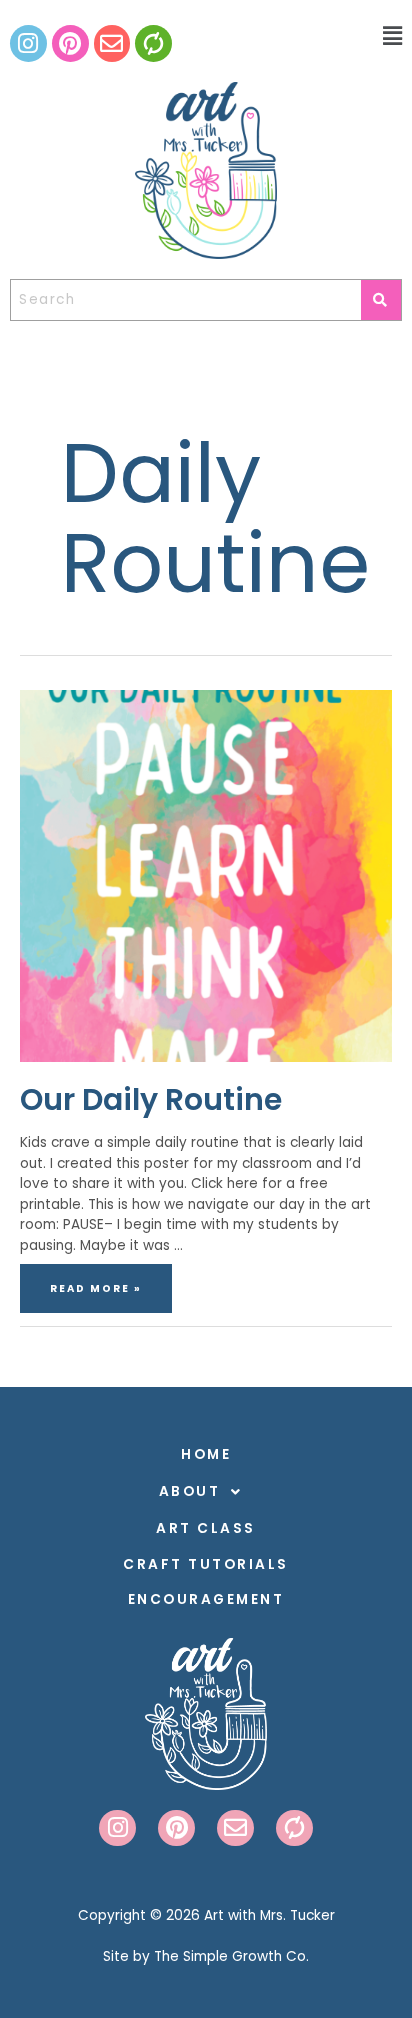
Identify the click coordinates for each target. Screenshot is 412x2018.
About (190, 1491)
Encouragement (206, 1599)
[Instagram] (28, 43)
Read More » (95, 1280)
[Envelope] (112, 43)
____
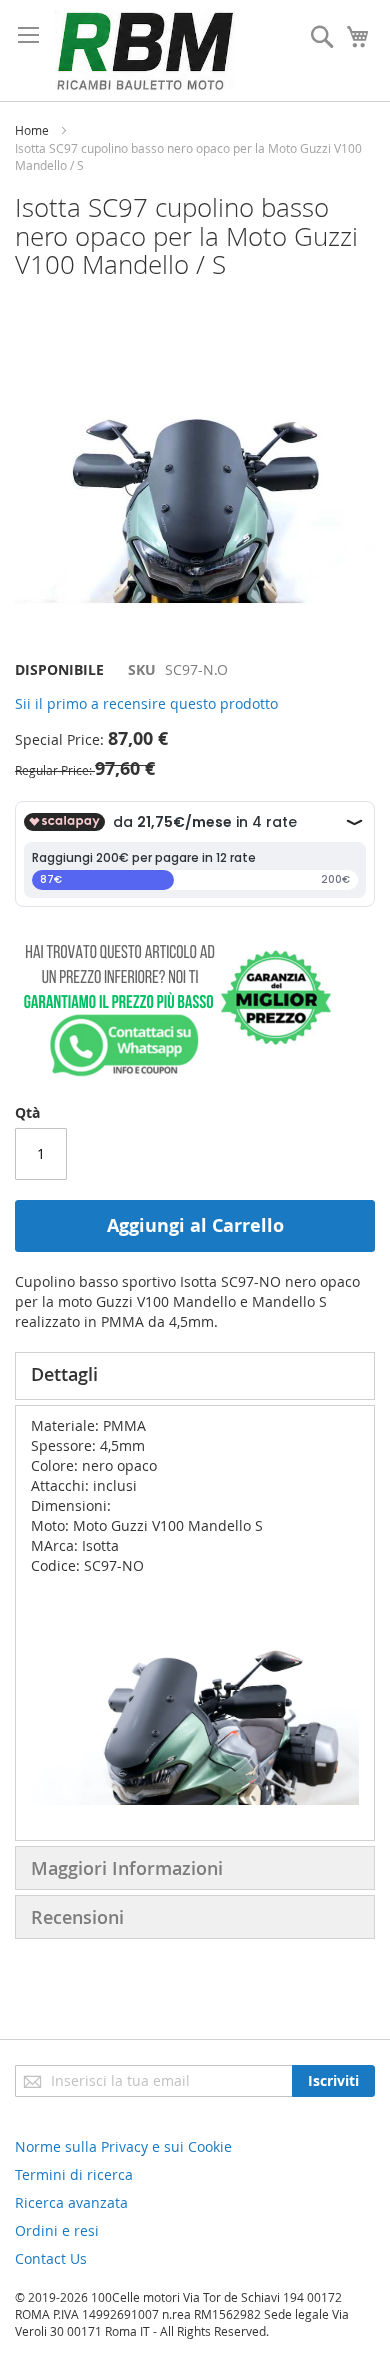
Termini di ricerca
____
Please give back, exactly as it stands above, the stretch from the line with "Identify the click" through the line with "[Envelope] (112, 43)", and no line outside it.

#### Answer to this problem:
Identify the click coordinates for each target. Screenshot is 412x2018.
About (190, 1491)
Encouragement (206, 1599)
[Instagram] (28, 43)
Read More » (95, 1280)
[Envelope] (112, 43)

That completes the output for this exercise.